TASK STATEMENT: The entries below are to be reproduced exactly, with their pictures omitted.

RECORD EXTRACTS:
"""

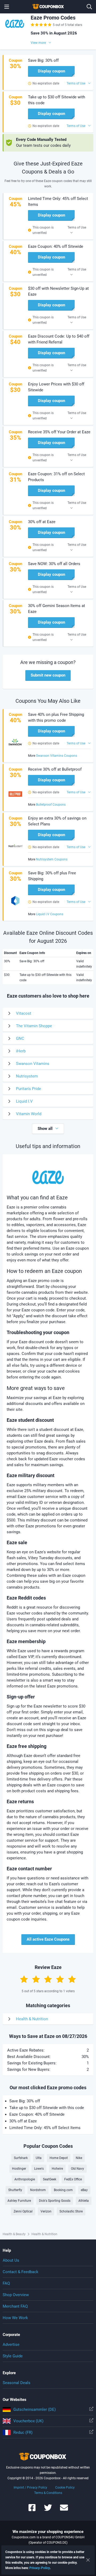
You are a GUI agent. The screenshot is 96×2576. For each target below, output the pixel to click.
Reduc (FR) (23, 2432)
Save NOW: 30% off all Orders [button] (54, 563)
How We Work (15, 2317)
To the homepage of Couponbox (48, 6)
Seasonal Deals (16, 2382)
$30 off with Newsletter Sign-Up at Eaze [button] (58, 291)
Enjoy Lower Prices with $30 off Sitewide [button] (56, 387)
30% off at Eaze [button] (41, 521)
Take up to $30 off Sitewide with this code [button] (56, 100)
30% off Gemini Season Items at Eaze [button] (56, 608)
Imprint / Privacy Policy (30, 2487)
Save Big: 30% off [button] (43, 60)
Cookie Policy (65, 2487)
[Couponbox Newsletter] (64, 2510)
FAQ (6, 2283)
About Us (11, 2260)
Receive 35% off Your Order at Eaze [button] (59, 432)
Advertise (11, 2344)
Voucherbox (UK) (28, 2421)
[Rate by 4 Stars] (60, 1979)
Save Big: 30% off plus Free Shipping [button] (52, 876)
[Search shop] (89, 6)
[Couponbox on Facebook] (32, 2510)
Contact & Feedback (20, 2271)
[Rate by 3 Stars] (48, 1979)
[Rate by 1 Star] (24, 1979)
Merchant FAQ (15, 2306)
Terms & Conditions (48, 2493)
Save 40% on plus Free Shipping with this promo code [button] (56, 717)
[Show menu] (6, 6)
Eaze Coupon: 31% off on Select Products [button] (56, 477)
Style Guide (13, 2356)
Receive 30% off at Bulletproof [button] (55, 769)
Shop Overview (16, 2294)
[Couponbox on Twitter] (48, 2510)
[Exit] (88, 2560)
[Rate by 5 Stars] (72, 1979)
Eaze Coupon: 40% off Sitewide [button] (55, 246)
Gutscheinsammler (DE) (34, 2409)
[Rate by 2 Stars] (36, 1979)
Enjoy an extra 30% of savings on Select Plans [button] (57, 821)
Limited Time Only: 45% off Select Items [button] (58, 201)
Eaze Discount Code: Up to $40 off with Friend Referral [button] (58, 339)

"""

RESPONSE TO THE TASK:
You are a GUI agent. The screenshot is 96×2576. For each target below, output the pixel to click.
Reduc (FR) (23, 2432)
Save NOW: 30% off all Orders [button] (54, 563)
How We Work (15, 2317)
To the homepage of Couponbox (48, 6)
Seasonal Deals (16, 2382)
$30 off with Newsletter Sign-Up at Eaze [button] (58, 291)
Enjoy Lower Prices with $30 off Sitewide [button] (56, 387)
30% off at Eaze [button] (41, 521)
Take up to $30 off Sitewide with this code [button] (56, 100)
30% off Gemini Season Items at Eaze [button] (56, 608)
Imprint / Privacy Policy (30, 2487)
Save Big: 30% off [button] (43, 60)
Cookie Policy (65, 2487)
[Couponbox Newsletter] (64, 2510)
FAQ (6, 2283)
About Us (11, 2260)
Receive 35% off Your Order at Eaze [button] (59, 432)
Advertise (11, 2344)
Voucherbox (UK) (28, 2421)
[Rate by 4 Stars] (60, 1979)
Save Big: 30% off plus Free Shipping [button] (52, 876)
[Search shop] (89, 6)
[Couponbox on Facebook] (32, 2510)
Contact & Feedback (20, 2271)
[Rate by 3 Stars] (48, 1979)
[Rate by 1 Star] (24, 1979)
Merchant FAQ (15, 2306)
Terms & Conditions (48, 2493)
Save 40% on plus Free Shipping with this promo code [button] (56, 717)
[Show menu] (6, 6)
Eaze Coupon: 31% off on Select Products [button] (56, 477)
Style Guide (13, 2356)
Receive 30% off at Bulletproof [button] (55, 769)
Shop Overview (16, 2294)
[Couponbox on Twitter] (48, 2510)
[Exit] (88, 2560)
[Rate by 5 Stars] (72, 1979)
Eaze Coupon: 40% off Sitewide [button] (55, 246)
Gutscheinsammler (DE) (34, 2409)
[Rate by 2 Stars] (36, 1979)
Enjoy an extra 30% of savings on Select Plans [button] (57, 821)
Limited Time Only: 45% off Select Items [button] (58, 201)
Eaze Discount Code: Up to $40 off with Friend Referral [button] (58, 339)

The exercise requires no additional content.